Since it would be a real challenge for you and anyone else to be confident that we both had the same understanding of 'how hard is hard' your best course is to seek the answer to this question via the kind of orderly experimentation Grant employed to learn the effect of breathing frequency on his stroke efficiency, which I blogged about here.

Personally I try to avoid pulling 'hard' or at least make it the last option when I'm trying to gain speed. This is because I find it all too easy to convert harder pulling into more commotion (i.e. turbulence) instead of locomotion.

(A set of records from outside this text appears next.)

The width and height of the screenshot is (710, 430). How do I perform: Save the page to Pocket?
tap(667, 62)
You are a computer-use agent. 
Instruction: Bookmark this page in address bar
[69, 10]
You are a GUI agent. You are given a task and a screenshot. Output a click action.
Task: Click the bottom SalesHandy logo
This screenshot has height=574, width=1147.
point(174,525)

So I constantly try to refine the degree of pressure I apply to the water, seeking (i) to swim the same speed with lighter pressure, or a tiny bit more speed with the same pressure. Trading more pressure for more speed is always the third option.

I practice this kind of trading nearly all the time in countless ways. Just substitute the terms "strokes" and "tempo" for "pressure" and you get the idea. It's just that pressure is a subjective/qualitative measure, while the other two are objective/quantitative.

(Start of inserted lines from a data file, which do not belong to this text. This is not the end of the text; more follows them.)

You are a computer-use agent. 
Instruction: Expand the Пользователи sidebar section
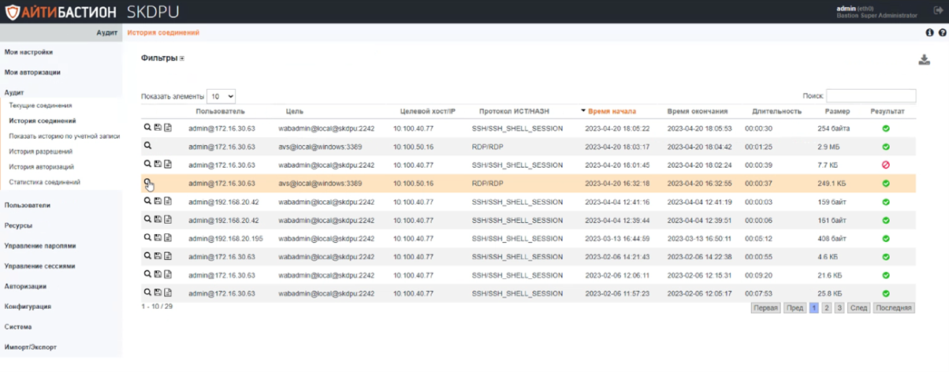(x=28, y=205)
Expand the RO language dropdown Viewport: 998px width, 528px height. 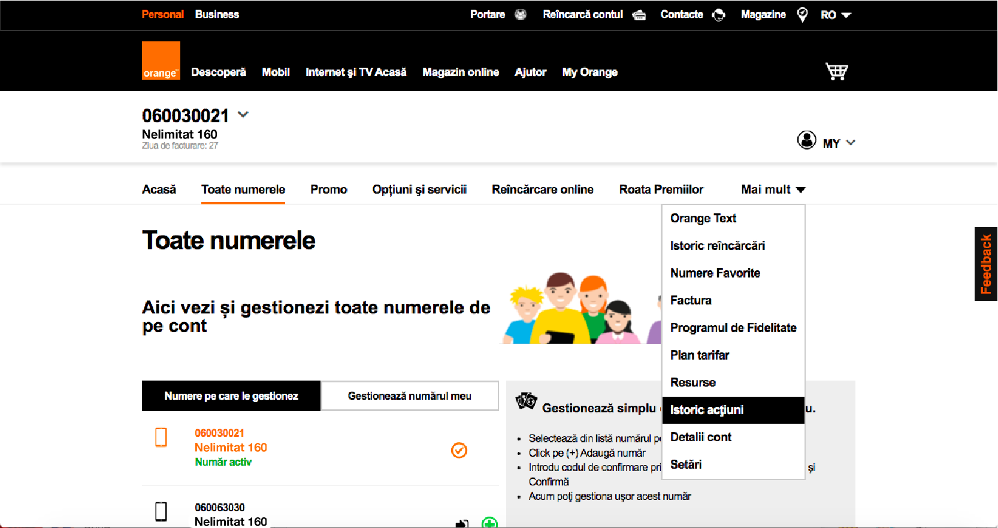coord(836,15)
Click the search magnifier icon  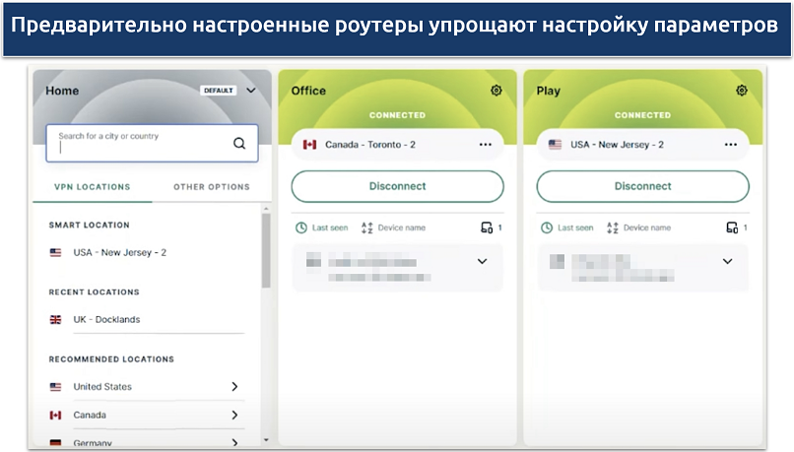pyautogui.click(x=239, y=143)
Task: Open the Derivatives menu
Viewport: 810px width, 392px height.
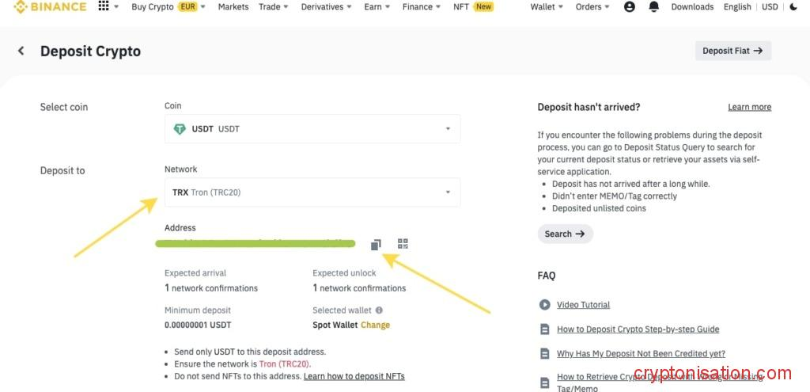Action: [326, 7]
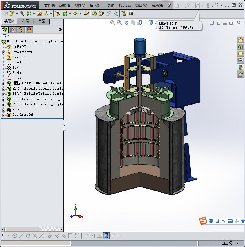Click the Appearances color ball in task pane
245x247 pixels.
[x=240, y=67]
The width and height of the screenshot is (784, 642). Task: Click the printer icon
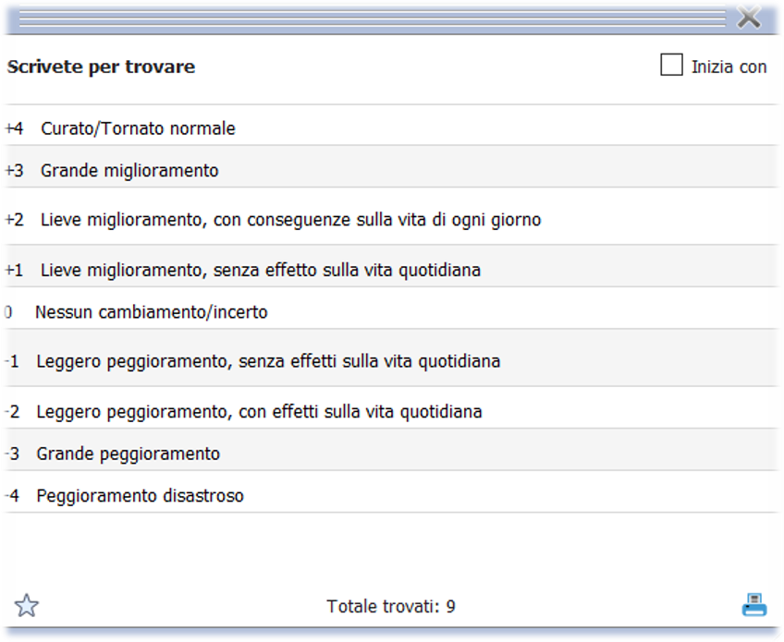coord(754,605)
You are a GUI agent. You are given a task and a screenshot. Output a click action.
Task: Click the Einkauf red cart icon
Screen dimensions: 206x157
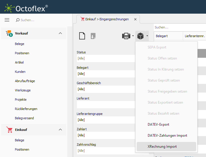pos(9,130)
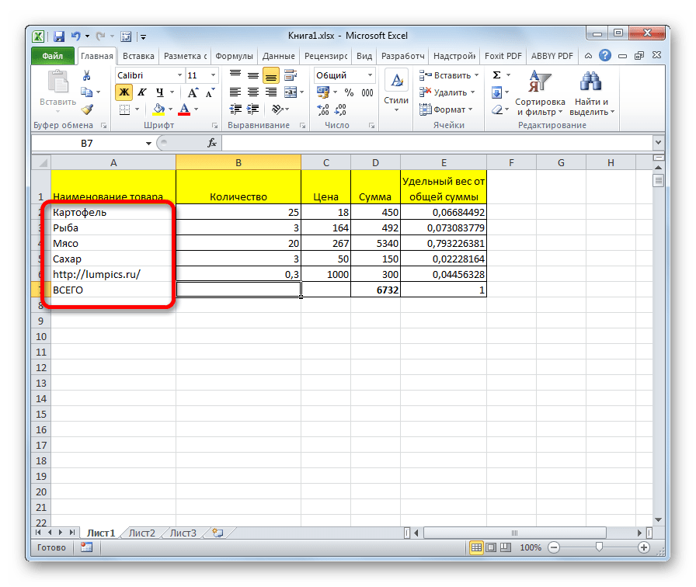Click the Insert new worksheet icon
Viewport: 696px width, 587px height.
point(218,533)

If I was to design an experiment to answer this question it would probably go like this
Step One
Swim a series of at least 4 rounds, but preferably 6 or 8, of [3 x 25]. Each round would be:
25 Gentle pressure (Bob Wiskera's phrase 'gathering moonbeams' would apply)
25 Moderate pressure
25 Firmer pressure
Your goal is to cultivate greater sensitivity to feeling your body move forward faster, as you increase pressure. And equally to avoid any feeling of turbulence or slip.
In a best-case scenario, you should find that each time you repeat the round, you do a better job of increasing speed, minimizing slip/turbulence as you increase pressure.

Step Two
Swim the same series, but this time focus on maintaining SPL as you increase pressure. If your SPL is 14 at gentle pressure, your goal is to still be at 14 at firmer pressure. (T'would be even better if you could manage to lower your stroke count as pressure increased . . . but that's a very high level skill.

Step Three
Swim 3 to 4 founds of 3 x 50, same way. Do these 50s as Swim Golf. Add stroke count and time.
Goal is to consistently improve SG score as pressure increases from Gentle to Firmer.
The more masterfully you do this, the more your score should improve.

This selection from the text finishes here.